--- Study text ---
Brazil and the numbers remain in open conflict. As if the festival of patriotism
and foolishness displayed by sportscasters and commentators over the ridiculous
number of medals obtained in the Olympic Games were not enough, now comes
the government celebrating figures that would be comical were they not tragic:
our GNP will not increase only 3,5% this year! We'll grow by 4%...
Well, at this rate, we
are going to grow like a donkey's tail: downwards. Needless to say, our national
necessities increase much faster. Worse yet, amid cries of exaltation and
good news praises, the government announced the 2005 Budget: US$ 3 billion
(9 billion reais) to personnel expenses, US$ 6 billion (18 billion reais)
to Social Security, and US$ 21 billion (63 billion reais) to cover the heavy
cost of running the government.
So, what's to celebrate?
Sounds okay, were it not
for two figuresone announced in an apologetic fashion, the other hidden
under the carpet. The first is that surrounded by a load of spending obligations
the administration managed to put aside US$ 4 billion (12 billion reais) for
The second, the one that
no one takes responsibility for, pertains to the US$ 73 billion (220 billion
reais) we are paying and will pay until December, in interest on our foreign
and domestic debts.
The reader must confront
the numbers: US$ 4 billion for education, health, sanitation, highway maintenance
work, housing, social programs, and everything that would contribute to further
development; and US$ 73 billion straight to the pockets of the relentless
predators of our economy, money that will flow abroad or to the pockets of
those who speculate with the lives of Brazilian citizens.
Something yet more diabolic:
this year's the forecast for direct investments was US$ 4 billion, but as
of September 1, the government had made available US$ 430,000, a little over
10% of the meager total. The remainder still sits in the coffers, likely to
join to the US$ 73 billion.
What are they celebrating?
According to President Lula, the anticipated inclusion of Brazil among the
six largest economies in the world
Meanwhile, Labor Minister,
Ricardo Berzoini, one of the few who is used to dealing with reality, forecasts
that by the end of the year no more than 6 million jobs can be created.

--- Parts of the exercise ---
1) In the piece on Brazil's economy, how much does the 2005 Budget allocate to Social Security?
2) Quote the piece on Brazil's economy from "The reader must" up to and including "are they celebrating?".

--- Supplied entries ---
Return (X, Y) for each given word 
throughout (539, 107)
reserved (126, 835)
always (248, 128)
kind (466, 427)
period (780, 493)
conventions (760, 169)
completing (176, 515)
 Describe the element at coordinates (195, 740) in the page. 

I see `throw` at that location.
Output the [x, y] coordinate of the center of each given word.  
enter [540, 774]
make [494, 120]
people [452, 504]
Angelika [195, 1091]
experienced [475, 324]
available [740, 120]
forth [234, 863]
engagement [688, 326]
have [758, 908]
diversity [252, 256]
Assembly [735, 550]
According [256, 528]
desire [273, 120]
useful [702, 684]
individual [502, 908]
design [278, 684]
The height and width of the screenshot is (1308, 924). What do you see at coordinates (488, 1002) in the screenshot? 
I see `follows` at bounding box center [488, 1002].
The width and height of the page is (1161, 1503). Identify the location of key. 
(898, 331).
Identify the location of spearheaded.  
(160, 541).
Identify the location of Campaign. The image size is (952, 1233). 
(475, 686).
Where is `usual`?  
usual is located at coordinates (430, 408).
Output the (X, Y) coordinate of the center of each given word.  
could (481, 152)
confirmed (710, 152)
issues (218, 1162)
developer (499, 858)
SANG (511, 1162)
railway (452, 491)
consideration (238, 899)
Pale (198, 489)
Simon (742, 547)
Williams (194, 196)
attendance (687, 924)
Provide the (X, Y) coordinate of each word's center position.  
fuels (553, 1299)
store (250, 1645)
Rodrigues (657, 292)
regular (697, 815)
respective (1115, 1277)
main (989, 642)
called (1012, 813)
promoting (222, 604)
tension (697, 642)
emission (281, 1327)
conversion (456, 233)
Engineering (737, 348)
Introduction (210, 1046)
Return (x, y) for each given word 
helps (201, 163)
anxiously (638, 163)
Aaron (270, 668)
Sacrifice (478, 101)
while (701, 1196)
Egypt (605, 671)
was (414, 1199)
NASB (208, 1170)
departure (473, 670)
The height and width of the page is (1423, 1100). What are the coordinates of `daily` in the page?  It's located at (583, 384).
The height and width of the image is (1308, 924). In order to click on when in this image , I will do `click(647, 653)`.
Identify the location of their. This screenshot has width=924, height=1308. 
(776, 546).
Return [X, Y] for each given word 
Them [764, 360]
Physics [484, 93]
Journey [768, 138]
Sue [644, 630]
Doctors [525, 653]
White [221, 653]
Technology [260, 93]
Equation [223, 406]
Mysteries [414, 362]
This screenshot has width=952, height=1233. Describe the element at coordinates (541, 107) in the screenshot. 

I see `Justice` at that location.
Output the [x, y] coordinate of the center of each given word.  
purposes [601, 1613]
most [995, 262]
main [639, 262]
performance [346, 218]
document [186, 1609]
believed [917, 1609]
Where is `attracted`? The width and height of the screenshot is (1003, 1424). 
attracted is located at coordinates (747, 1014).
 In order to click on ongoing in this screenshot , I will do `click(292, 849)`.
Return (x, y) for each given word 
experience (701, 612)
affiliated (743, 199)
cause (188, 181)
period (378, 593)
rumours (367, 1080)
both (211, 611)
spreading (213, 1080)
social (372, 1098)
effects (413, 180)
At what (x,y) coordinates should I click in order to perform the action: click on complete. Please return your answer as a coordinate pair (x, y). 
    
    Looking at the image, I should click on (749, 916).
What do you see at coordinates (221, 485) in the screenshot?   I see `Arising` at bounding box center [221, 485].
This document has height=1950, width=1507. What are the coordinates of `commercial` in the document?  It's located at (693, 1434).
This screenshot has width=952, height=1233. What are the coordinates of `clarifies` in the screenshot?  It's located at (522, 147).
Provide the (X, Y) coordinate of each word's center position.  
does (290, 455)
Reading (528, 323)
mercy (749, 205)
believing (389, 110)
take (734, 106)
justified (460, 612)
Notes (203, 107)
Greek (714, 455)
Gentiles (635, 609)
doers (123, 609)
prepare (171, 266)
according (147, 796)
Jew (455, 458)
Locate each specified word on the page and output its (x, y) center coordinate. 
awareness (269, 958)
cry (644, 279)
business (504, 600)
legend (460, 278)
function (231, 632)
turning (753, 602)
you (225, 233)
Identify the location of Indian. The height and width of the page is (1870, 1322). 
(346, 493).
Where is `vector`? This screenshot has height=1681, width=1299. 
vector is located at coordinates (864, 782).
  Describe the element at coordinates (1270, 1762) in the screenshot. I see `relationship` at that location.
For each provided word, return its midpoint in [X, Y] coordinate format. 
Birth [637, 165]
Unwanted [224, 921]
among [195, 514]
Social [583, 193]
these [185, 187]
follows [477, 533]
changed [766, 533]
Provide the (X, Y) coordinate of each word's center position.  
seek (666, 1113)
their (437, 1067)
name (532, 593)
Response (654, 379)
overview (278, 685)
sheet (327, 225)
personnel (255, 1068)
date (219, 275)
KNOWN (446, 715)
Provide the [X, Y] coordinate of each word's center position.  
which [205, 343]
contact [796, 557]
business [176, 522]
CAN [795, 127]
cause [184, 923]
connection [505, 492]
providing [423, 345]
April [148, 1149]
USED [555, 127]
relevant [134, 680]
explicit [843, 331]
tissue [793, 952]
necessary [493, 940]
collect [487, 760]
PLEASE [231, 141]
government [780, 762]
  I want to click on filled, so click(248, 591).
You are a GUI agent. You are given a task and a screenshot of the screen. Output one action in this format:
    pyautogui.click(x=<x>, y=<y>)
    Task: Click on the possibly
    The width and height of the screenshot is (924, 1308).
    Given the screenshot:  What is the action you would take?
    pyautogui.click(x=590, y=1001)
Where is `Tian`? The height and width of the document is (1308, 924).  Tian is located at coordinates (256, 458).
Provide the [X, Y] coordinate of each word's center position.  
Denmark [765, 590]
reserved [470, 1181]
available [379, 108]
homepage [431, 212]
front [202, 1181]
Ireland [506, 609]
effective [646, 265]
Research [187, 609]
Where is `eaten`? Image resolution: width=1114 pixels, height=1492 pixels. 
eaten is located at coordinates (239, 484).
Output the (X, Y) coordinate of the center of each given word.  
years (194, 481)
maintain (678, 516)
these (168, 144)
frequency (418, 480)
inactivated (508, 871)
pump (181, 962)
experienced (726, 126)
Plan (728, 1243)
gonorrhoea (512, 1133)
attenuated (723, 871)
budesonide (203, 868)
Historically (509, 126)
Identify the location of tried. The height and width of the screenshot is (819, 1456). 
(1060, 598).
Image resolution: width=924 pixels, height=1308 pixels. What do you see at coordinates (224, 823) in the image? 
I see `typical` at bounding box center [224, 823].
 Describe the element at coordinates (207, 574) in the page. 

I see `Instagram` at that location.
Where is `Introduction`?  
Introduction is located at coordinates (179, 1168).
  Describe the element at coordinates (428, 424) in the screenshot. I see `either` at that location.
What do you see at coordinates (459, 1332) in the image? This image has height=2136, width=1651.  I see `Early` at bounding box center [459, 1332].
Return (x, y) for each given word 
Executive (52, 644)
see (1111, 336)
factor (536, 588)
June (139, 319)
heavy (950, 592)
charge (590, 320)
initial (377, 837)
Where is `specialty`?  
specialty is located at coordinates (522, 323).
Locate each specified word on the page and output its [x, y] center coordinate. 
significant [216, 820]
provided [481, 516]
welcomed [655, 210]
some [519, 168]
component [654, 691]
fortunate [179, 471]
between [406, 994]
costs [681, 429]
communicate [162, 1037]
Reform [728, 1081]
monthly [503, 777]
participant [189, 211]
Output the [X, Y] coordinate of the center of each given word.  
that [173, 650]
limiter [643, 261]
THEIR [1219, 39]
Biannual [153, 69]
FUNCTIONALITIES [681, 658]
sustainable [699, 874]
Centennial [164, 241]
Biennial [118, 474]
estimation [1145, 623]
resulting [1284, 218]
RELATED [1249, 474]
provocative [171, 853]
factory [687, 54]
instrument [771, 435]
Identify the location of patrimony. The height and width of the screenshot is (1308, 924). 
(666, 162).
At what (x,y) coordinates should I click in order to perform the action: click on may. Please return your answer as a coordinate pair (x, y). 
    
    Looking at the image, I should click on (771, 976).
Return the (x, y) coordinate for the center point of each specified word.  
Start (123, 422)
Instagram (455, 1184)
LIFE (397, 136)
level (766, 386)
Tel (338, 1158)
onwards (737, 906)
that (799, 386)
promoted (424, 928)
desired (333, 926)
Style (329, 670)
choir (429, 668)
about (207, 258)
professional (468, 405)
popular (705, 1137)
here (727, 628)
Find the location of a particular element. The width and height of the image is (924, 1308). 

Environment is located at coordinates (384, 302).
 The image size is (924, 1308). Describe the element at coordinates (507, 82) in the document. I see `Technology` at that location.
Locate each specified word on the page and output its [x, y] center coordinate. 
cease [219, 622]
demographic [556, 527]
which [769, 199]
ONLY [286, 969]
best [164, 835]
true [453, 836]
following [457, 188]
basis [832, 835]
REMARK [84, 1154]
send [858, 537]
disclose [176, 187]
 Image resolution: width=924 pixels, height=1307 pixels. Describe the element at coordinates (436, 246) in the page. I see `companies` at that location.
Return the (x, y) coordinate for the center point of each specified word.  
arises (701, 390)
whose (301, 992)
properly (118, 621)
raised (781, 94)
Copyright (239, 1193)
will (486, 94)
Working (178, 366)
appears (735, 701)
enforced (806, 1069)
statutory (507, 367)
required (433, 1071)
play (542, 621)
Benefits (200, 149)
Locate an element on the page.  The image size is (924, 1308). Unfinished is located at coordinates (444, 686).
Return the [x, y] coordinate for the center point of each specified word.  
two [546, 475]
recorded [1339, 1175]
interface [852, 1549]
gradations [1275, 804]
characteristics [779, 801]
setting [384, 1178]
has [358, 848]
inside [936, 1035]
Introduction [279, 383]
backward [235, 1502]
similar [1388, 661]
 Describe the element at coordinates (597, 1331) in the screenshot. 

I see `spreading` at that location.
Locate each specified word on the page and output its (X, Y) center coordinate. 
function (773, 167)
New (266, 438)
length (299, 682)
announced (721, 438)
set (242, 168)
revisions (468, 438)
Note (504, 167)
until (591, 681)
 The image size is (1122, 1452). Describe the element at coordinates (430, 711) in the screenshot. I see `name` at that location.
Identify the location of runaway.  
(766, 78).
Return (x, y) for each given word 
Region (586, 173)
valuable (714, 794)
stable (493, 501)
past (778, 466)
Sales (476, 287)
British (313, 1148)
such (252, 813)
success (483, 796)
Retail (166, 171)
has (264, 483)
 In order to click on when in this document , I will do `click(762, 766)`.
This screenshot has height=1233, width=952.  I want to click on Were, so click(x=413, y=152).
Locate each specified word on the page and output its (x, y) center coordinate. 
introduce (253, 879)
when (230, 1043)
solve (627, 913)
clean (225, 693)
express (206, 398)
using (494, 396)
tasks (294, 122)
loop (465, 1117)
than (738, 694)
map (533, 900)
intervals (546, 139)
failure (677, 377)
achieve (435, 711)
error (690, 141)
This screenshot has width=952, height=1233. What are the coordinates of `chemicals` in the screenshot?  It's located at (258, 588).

--- Solutions in order ---
1) US$ 6 billion (18 billion reais).

2)
The reader must confront
the numbers: US$ 4 billion for education, health, sanitation, highway maintenance
work, housing, social programs, and everything that would contribute to further
development; and US$ 73 billion straight to the pockets of the relentless
predators of our economy, money that will flow abroad or to the pockets of
those who speculate with the lives of Brazilian citizens.
Something yet more diabolic:
this year's the forecast for direct investments was US$ 4 billion, but as
of September 1, the government had made available US$ 430,000, a little over
10% of the meager total. The remainder still sits in the coffers, likely to
join to the US$ 73 billion.
What are they celebrating?